#### DOCUMENT SEGMENT
Current study system. Driving across the most mountainous and driest state in the U.S., Nevada, you will explore beautiful semi-arid woodlands that dominate the landscape up to the alpine-treeline ecotone. Singleleaf pinyon pine (Pinus monophylla) is a foundational tree species in semi-arid woodlands of the Great Basin and upper-montane environments of the Mojave Desert. Across its wide range, you will see it growing next to giant Joshua trees at the lowest elevations, all the way to establishing the understory of Ponderosa pine and White fir at higher elevations. It is the most xeric pine in the U.S., slow-growing and long-lived (>800 years), with a scrubby, rugged stature. Producing pine nuts, its legacy as the most culturally important plant for the local Indigenous people of the area, as well as a dominant food source for many animals, makes it an important species to research.

Left: Large singleleaf pinyon at the lower site in the San Bernardino Mountains, California. Right: Expanse of singleleaf pinyon pine in the Pine Nut Mountains near Carson City, Nevada.

Recent JBI paper. Vasey, G. L., Weisberg, P. J., & Urza, A. K. (2022). Intraspecific trait variation in a dryland tree species corresponds to regional climate gradients. Journal of Biogeography, 49(12), 2309­-2320. DOI: https://doi.org/10.1111/jbi.14515

Motivation behind this paper. Tree species worldwide are experiencing drought-induced mortality as temperatures steadily rise. A recent drought from 2013–2015 caused eightfold dieback of singleleaf pinyon pine in the central region of the Great Basin, motivating the co-authors P.J. Weisberg and A.K. Urza to apply for funding to better understand the species’ functional limitations and adaptive capacity. Many long-lived species rely on their intraspecific trait variation to manage climate change pressures; however, knowledge of this species was limited. As a foundational tree species in dryland woodlands, large-scale mortality would dramatically alter community assembly and threaten the ecosystem. This paper aims to investigate how much functional trait variation exists within the species’ distribution, and whether it may be enough to withstand future environmental conditions.

Key methodologies. In this research, we obtained samples across singleleaf pinyon pine’s geographic range, both latitudinal and elevational, encompassing local and broad-scale gradients of climate and soil characteristics. At each of the 23 sites, six climate variables were obtained that related to important life-history trade-offs related to drought stress. We measured nine morphological traits, both reproductive and vegetative, for each tree (N = 137). These data, in conjunction with the environmental variables, evaluated (1) how trait variation was partitioned across ecological scale, and (2) the relationship between traits and broad-scale environmental gradients across its range. We also looked at interannual variability for needle size across three growth years compared to annual weather data from 2016–2018 to measure phenotypic plasticity. One of the more novel approaches to this data analysis was using two-block partial least squares analysis (2B-PLS), a newer ordination method to evaluate maximum covariance between two matrices (in this case, traits, and environmental variables). After trying other methods, I found this one to be the most visually interpretable and highly recommend it.

#### SUPPLIED MATERIAL

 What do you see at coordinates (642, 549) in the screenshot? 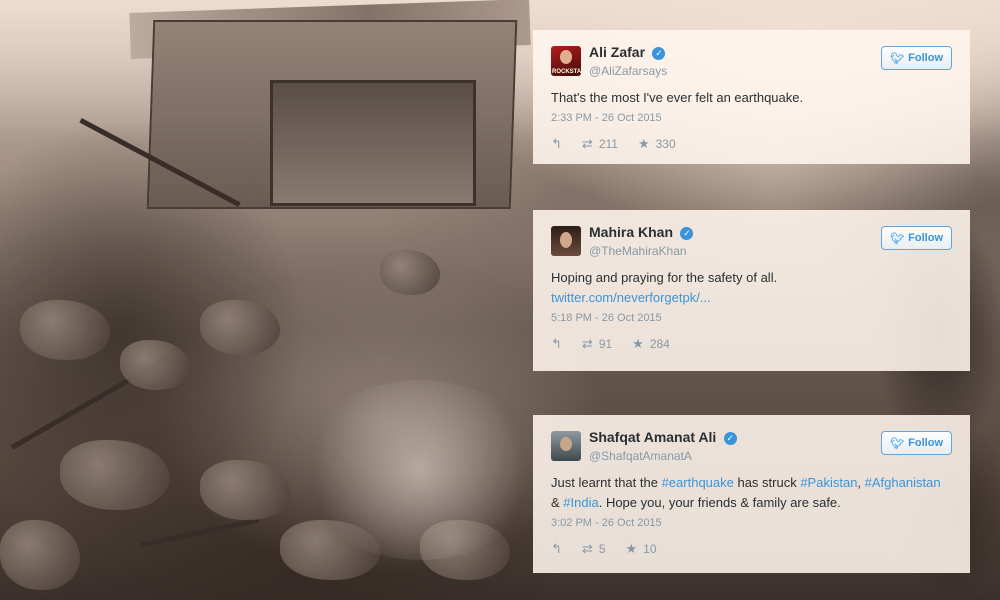
I see `favorite-button: ★ 10` at bounding box center [642, 549].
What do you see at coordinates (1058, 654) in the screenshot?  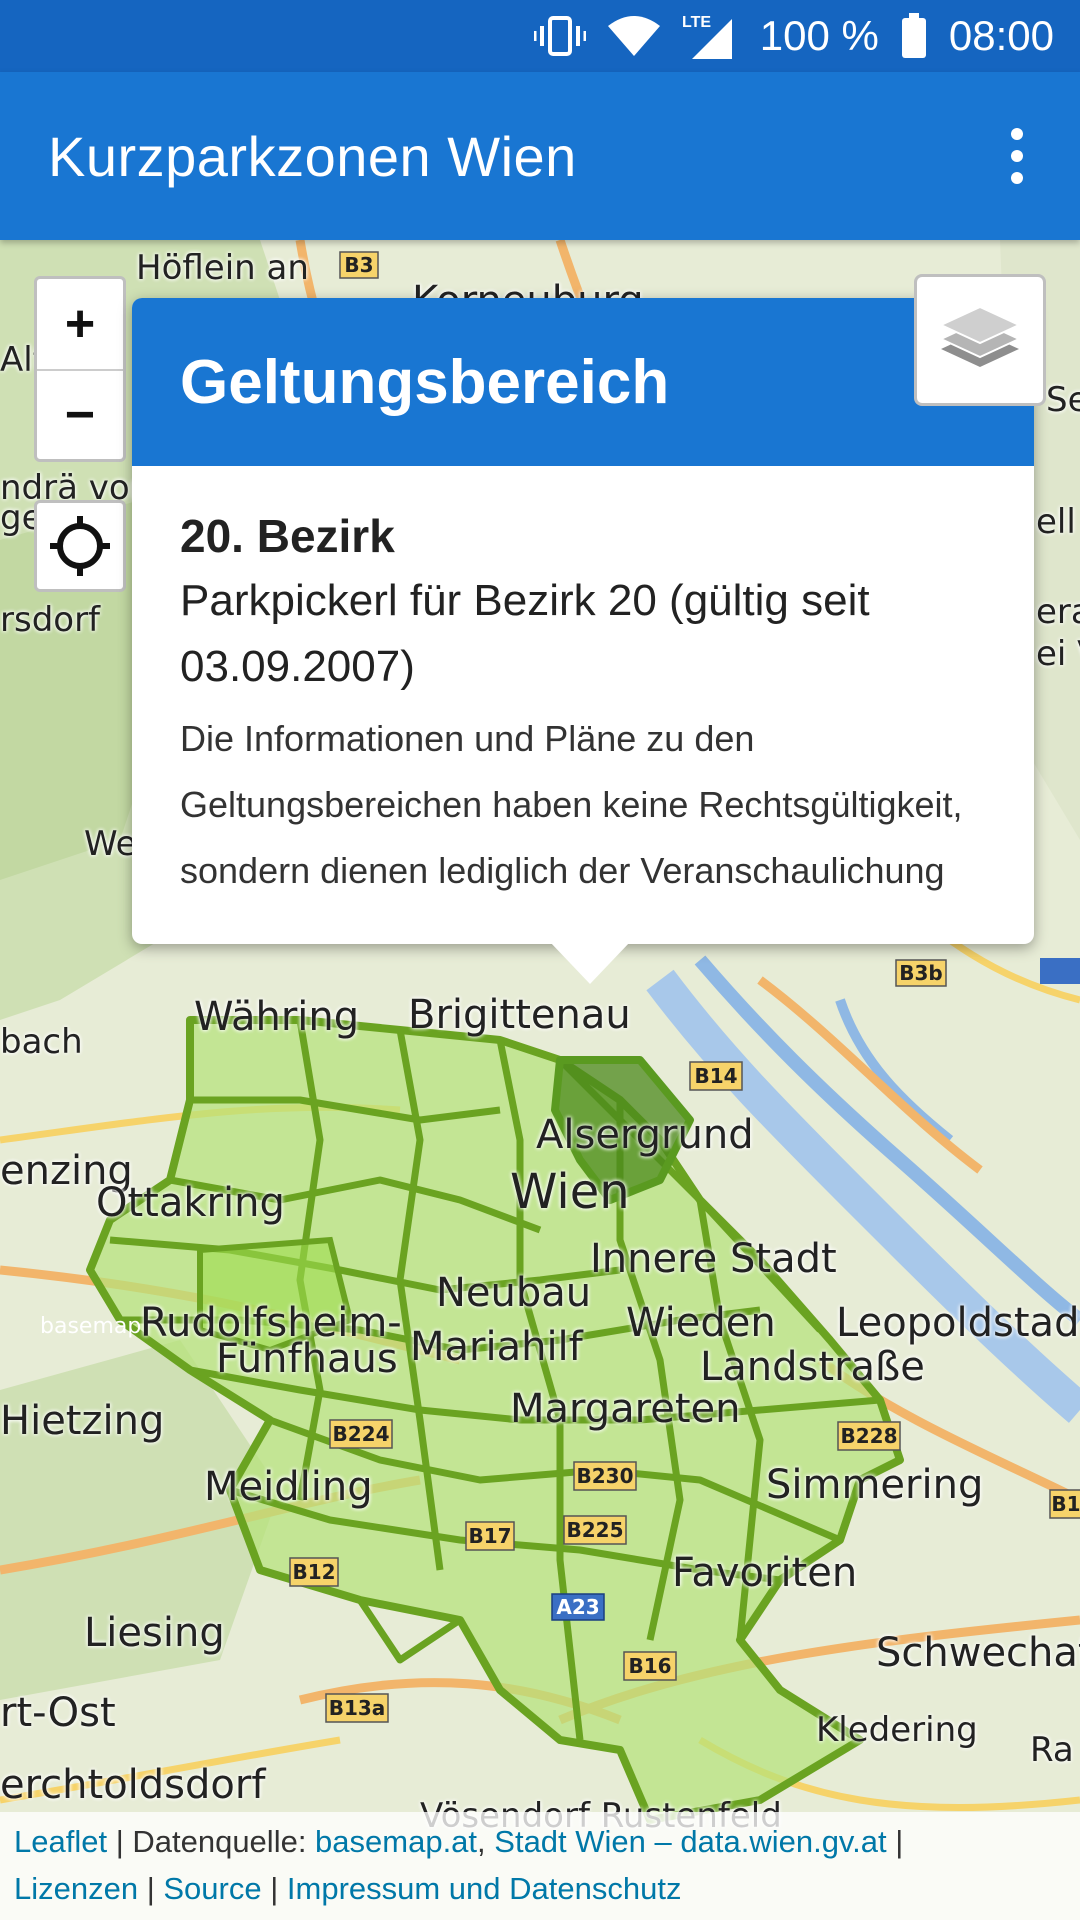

#### TASK PROMPT
Name every tree species mentioned in the passage on singleleaf pinyon pine research.

#### TASK SOLUTION
Singleleaf pinyon pine (Pinus monophylla), Joshua tree, Ponderosa pine, White fir